* **WHAT THE EXERCISE ASKS**
Reproduce each of the following lines verbatim, with nothing added or removed.

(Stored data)
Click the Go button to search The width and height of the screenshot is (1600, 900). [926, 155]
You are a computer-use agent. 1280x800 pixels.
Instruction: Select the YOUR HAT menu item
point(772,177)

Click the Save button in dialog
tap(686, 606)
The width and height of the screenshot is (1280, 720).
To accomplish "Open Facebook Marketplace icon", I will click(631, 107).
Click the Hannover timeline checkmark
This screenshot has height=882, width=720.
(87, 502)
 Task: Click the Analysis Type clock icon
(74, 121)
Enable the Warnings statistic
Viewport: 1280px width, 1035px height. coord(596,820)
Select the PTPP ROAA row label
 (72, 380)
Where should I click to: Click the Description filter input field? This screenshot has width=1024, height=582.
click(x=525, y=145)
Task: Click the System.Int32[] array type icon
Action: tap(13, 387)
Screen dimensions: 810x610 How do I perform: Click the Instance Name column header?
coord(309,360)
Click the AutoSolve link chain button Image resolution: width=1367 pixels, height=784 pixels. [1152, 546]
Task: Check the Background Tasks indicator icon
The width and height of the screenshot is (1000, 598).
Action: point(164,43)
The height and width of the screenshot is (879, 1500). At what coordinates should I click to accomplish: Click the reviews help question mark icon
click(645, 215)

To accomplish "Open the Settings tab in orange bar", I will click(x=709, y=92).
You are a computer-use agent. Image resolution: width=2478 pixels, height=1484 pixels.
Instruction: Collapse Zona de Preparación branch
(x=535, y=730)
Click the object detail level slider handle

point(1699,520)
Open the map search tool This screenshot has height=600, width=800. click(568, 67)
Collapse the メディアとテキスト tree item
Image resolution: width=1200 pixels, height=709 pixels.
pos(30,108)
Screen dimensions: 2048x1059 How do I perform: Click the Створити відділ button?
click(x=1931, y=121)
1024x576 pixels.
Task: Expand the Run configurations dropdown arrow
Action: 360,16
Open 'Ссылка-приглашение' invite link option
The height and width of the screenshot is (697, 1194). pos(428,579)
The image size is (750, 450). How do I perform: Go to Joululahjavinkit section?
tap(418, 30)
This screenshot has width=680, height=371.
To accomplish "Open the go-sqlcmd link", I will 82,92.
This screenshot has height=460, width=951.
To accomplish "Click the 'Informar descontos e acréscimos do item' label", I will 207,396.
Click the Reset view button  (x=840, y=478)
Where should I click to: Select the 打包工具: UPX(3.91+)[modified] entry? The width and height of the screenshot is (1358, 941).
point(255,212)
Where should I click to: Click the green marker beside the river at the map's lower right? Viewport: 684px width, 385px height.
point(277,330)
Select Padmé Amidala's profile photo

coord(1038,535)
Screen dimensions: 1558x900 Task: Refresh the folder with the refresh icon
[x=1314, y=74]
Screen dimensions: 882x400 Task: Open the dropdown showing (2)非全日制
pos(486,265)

* **WRITTEN ANSWER**
Click the Go button to search The width and height of the screenshot is (1600, 900). [926, 155]
You are a computer-use agent. 1280x800 pixels.
Instruction: Select the YOUR HAT menu item
point(772,177)

Click the Save button in dialog
tap(686, 606)
The width and height of the screenshot is (1280, 720).
To accomplish "Open Facebook Marketplace icon", I will click(631, 107).
Click the Hannover timeline checkmark
This screenshot has height=882, width=720.
(87, 502)
 Task: Click the Analysis Type clock icon
(74, 121)
Enable the Warnings statistic
Viewport: 1280px width, 1035px height. coord(596,820)
Select the PTPP ROAA row label
 (72, 380)
Where should I click to: Click the Description filter input field? This screenshot has width=1024, height=582.
click(x=525, y=145)
Task: Click the System.Int32[] array type icon
Action: tap(13, 387)
Screen dimensions: 810x610 How do I perform: Click the Instance Name column header?
coord(309,360)
Click the AutoSolve link chain button Image resolution: width=1367 pixels, height=784 pixels. [1152, 546]
Task: Check the Background Tasks indicator icon
The width and height of the screenshot is (1000, 598).
Action: point(164,43)
The height and width of the screenshot is (879, 1500). At what coordinates should I click to accomplish: Click the reviews help question mark icon
click(645, 215)

To accomplish "Open the Settings tab in orange bar", I will click(x=709, y=92).
You are a computer-use agent. Image resolution: width=2478 pixels, height=1484 pixels.
Instruction: Collapse Zona de Preparación branch
(x=535, y=730)
Click the object detail level slider handle

point(1699,520)
Open the map search tool This screenshot has height=600, width=800. click(568, 67)
Collapse the メディアとテキスト tree item
Image resolution: width=1200 pixels, height=709 pixels.
pos(30,108)
Screen dimensions: 2048x1059 How do I perform: Click the Створити відділ button?
click(x=1931, y=121)
1024x576 pixels.
Task: Expand the Run configurations dropdown arrow
Action: 360,16
Open 'Ссылка-приглашение' invite link option
The height and width of the screenshot is (697, 1194). pos(428,579)
The image size is (750, 450). How do I perform: Go to Joululahjavinkit section?
tap(418, 30)
This screenshot has width=680, height=371.
To accomplish "Open the go-sqlcmd link", I will 82,92.
This screenshot has height=460, width=951.
To accomplish "Click the 'Informar descontos e acréscimos do item' label", I will 207,396.
Click the Reset view button  (x=840, y=478)
Where should I click to: Select the 打包工具: UPX(3.91+)[modified] entry? The width and height of the screenshot is (1358, 941).
point(255,212)
Where should I click to: Click the green marker beside the river at the map's lower right? Viewport: 684px width, 385px height.
point(277,330)
Select Padmé Amidala's profile photo

coord(1038,535)
Screen dimensions: 1558x900 Task: Refresh the folder with the refresh icon
[x=1314, y=74]
Screen dimensions: 882x400 Task: Open the dropdown showing (2)非全日制
pos(486,265)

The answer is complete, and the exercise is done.